PIM Pays Off Big Time - $27 Million

Wall Street Journal, 4 November 2009

"In Tax Case, 4 Days Save Robertson $27 Million"

This article might not be available to you if you aren't a subscriber (http://online.wsj.com/article/SB125729222815826639.html#mod=todays_us_mo...) so I'll summarize it.

New York City imposes income taxes (3.78%) on anyone who spends more than half his time in the city, where "half time" is defined so that "if you spend any part of any day" that counts as a day.

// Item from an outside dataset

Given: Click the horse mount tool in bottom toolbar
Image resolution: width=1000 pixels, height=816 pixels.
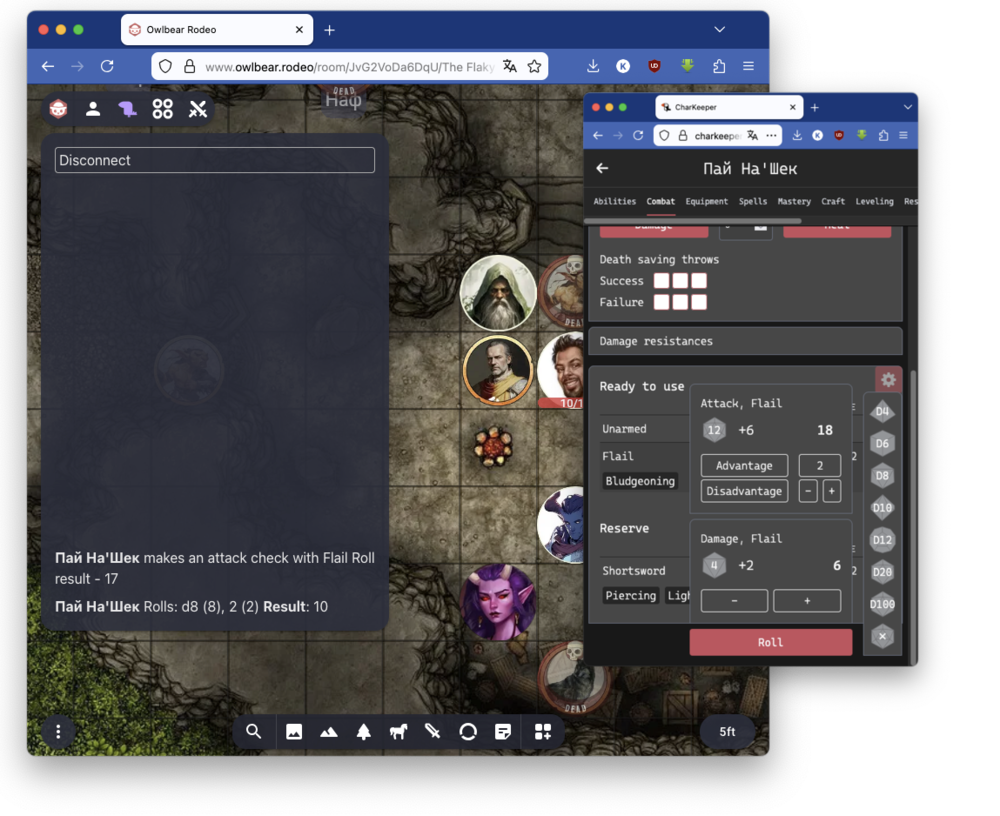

So this billionaire hedge fund guy named Julian Robertson and his staff kept meticulous computerized records and he made a point of staying out of the city on weekends and on enough other days that he wouldn't hit half of 366 days in 2000.  His recordkeeping incorporated his personal calendar, phone call logs (from land lines, showing the origin), car (e.g. gas stations...) records, bridge toll receipts, private airplane takeoff and langing logs, notes from "witnesses" -- everything needed to document his physical wherabouts. An audit initially showed he had good evidence for 183 days out of town (exactly half a year), and he claimed that he had been in the state for additional days, but the state said he had only proved the 183 and thus thought it could tax his income - and the measly 3.78% tax that he would have owed came to $26,792,341 -- which means that his taxable income had been $700 million!

The case went to the Tax Court -- and in a 77 page opinion the judge ruled that Robertson's system for keeping track of his whereabouts was so well designed and so competently followed that the burden of proof shifted to the city, who needed to show that he was in the city on the disputed days.  Since the city doesn't do PIM for each of its residents, Robertson won his appeal.